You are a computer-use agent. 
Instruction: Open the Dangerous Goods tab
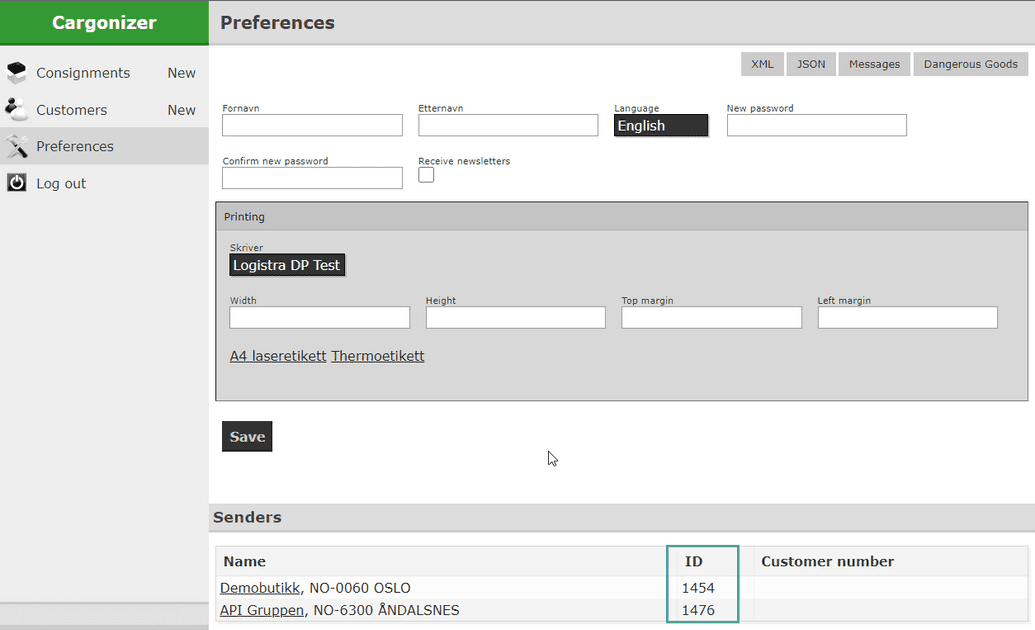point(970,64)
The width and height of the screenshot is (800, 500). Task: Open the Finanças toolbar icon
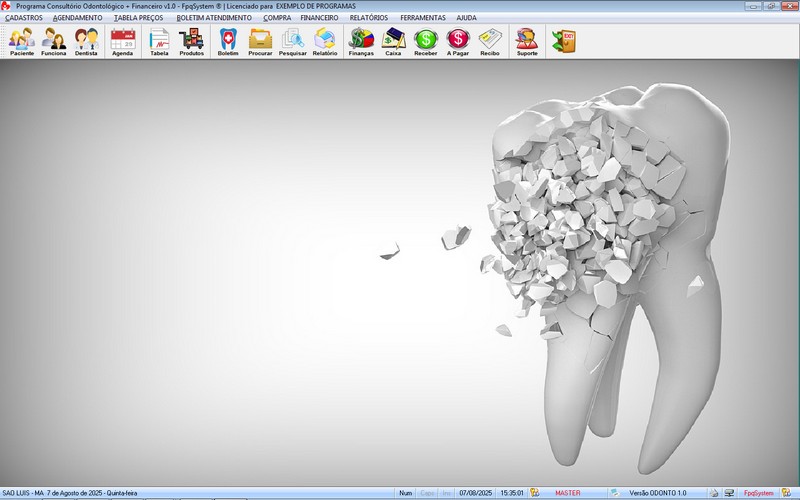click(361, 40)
════════════════════
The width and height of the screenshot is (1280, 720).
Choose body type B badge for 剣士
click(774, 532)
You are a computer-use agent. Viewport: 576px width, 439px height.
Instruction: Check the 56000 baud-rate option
════════════════════
PROBLEM STATEMENT
Restate word for word only the lines above from the line containing "You are a computer-use agent. Viewport: 576px" to the line containing "Instruction: Check the 56000 baud-rate option", both of them included.

ANSWER SPACE
You are a computer-use agent. Viewport: 576px width, 439px height.
Instruction: Check the 56000 baud-rate option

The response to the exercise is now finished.